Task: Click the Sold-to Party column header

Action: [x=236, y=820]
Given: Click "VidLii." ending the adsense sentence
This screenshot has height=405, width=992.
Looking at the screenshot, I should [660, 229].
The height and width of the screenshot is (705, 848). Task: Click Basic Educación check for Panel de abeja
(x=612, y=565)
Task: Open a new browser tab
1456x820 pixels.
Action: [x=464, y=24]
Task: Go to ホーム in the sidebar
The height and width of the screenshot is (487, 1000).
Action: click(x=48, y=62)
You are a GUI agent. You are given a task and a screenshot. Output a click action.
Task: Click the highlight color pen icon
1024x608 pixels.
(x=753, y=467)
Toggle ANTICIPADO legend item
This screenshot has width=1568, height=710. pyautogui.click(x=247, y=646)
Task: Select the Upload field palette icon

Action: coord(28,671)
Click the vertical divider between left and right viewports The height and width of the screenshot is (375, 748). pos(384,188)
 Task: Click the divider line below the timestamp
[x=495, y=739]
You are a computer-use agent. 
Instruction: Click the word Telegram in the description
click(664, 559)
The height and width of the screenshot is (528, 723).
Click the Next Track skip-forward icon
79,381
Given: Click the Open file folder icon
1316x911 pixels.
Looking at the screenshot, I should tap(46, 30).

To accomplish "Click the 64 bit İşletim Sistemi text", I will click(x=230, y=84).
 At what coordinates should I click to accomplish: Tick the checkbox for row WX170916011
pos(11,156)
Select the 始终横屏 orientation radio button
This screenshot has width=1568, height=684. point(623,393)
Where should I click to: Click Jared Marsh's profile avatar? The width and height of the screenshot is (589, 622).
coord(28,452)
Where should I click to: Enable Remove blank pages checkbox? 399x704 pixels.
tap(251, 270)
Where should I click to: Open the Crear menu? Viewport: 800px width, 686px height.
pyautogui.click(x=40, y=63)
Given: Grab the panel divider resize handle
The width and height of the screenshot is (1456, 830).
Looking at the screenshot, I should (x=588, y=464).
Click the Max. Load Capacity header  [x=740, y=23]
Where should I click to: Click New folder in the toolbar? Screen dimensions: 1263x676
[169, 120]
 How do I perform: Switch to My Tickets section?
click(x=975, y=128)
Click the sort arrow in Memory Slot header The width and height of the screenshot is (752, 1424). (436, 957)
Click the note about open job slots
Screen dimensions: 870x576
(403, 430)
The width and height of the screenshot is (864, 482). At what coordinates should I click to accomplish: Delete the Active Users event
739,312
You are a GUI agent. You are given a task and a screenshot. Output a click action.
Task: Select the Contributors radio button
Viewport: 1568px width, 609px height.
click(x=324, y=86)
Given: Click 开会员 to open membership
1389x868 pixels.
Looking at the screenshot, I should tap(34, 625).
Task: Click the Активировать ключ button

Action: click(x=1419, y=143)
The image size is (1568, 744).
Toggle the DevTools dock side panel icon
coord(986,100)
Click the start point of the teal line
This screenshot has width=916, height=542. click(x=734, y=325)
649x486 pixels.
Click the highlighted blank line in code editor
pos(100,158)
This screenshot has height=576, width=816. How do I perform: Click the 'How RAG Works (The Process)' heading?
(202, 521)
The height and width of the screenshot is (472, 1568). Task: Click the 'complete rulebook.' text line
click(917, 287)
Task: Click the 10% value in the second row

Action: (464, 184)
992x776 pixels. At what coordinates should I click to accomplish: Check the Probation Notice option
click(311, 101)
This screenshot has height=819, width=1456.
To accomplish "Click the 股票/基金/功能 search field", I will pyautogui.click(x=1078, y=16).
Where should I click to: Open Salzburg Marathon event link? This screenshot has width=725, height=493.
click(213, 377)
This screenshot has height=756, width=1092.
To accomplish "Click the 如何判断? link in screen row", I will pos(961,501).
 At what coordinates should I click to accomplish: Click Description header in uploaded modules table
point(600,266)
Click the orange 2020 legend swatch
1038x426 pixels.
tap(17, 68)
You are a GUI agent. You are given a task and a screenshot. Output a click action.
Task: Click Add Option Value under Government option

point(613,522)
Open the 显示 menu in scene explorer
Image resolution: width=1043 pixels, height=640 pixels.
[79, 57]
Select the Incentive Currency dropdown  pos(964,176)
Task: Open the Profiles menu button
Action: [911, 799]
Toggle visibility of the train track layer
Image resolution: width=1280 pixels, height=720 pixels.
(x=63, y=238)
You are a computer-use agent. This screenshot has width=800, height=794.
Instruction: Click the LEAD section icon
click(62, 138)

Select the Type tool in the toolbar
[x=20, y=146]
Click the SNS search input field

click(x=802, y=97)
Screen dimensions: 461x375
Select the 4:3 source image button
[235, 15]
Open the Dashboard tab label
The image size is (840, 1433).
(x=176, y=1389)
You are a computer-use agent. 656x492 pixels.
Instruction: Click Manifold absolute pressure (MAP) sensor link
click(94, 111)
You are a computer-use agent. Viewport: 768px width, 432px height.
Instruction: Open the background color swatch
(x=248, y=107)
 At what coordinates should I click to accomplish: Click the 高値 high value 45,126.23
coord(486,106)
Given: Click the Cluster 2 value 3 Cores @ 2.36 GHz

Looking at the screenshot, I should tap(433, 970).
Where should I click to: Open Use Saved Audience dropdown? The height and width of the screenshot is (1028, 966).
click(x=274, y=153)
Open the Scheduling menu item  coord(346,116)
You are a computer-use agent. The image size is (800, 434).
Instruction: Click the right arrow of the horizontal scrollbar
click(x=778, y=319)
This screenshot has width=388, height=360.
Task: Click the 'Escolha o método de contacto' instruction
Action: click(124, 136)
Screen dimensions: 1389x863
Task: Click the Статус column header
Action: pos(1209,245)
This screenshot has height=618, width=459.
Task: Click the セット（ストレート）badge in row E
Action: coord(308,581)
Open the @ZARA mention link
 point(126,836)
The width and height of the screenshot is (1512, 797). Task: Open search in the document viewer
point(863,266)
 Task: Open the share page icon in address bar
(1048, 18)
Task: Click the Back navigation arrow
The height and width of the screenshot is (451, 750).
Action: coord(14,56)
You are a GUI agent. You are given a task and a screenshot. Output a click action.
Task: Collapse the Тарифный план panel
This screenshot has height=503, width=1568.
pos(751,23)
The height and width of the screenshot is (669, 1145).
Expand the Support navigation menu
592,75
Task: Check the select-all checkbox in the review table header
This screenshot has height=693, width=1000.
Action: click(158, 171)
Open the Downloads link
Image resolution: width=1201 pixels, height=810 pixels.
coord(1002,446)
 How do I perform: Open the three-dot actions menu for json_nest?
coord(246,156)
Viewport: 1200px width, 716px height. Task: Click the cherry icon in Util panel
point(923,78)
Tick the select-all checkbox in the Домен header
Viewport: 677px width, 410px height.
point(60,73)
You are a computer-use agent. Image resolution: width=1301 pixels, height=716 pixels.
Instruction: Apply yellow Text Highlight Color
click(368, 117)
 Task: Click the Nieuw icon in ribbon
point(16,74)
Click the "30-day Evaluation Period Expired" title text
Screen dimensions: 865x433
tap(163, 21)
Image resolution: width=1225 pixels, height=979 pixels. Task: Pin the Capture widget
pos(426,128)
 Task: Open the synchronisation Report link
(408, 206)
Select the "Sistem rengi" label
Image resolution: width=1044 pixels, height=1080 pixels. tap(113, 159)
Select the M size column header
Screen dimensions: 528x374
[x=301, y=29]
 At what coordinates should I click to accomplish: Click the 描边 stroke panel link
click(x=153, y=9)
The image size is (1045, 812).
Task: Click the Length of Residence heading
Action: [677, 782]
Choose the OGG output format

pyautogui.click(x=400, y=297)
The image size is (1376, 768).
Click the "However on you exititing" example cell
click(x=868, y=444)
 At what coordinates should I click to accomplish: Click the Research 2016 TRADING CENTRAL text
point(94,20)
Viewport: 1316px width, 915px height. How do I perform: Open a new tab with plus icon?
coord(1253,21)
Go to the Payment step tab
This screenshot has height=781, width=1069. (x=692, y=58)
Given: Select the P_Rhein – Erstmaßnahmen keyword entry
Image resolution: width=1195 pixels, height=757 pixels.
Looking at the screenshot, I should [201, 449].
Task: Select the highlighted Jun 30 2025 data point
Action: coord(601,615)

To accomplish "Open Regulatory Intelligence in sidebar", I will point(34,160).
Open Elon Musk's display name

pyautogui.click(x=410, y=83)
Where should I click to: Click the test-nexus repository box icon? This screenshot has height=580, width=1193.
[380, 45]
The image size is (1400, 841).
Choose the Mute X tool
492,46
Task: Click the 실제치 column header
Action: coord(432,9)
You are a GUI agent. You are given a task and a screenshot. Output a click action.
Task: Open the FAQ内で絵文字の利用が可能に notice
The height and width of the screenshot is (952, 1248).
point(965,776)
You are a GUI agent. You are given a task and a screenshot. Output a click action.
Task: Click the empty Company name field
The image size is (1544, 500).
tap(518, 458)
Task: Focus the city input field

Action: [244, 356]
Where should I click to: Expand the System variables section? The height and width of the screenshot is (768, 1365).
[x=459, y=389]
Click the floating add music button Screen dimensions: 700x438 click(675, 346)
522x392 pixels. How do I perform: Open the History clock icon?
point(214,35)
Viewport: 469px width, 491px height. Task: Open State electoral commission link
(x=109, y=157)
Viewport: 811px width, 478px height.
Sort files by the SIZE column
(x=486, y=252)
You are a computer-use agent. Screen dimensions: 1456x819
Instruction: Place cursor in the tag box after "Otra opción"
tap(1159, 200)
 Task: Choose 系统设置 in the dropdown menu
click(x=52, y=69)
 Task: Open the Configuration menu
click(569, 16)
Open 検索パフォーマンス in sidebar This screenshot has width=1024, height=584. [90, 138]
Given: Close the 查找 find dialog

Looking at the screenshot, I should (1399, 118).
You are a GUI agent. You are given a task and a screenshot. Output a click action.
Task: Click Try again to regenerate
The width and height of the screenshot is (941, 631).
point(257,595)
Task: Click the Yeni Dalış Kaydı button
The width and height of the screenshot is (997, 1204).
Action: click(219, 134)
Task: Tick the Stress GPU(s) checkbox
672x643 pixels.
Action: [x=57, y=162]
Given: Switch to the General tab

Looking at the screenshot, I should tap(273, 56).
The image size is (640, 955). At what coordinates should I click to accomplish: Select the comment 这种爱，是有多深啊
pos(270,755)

Assignment: Using the entries above, give back exactly the line containing "You are a computer-use agent. This", the line containing "You are a computer-use agent. 656x492 pixels.", and every line between them, and nothing else.

Reply:
You are a computer-use agent. This screenshot has width=800, height=794.
Instruction: Click the LEAD section icon
click(62, 138)

Select the Type tool in the toolbar
[x=20, y=146]
Click the SNS search input field

click(x=802, y=97)
Screen dimensions: 461x375
Select the 4:3 source image button
[235, 15]
Open the Dashboard tab label
The image size is (840, 1433).
(x=176, y=1389)
You are a computer-use agent. 656x492 pixels.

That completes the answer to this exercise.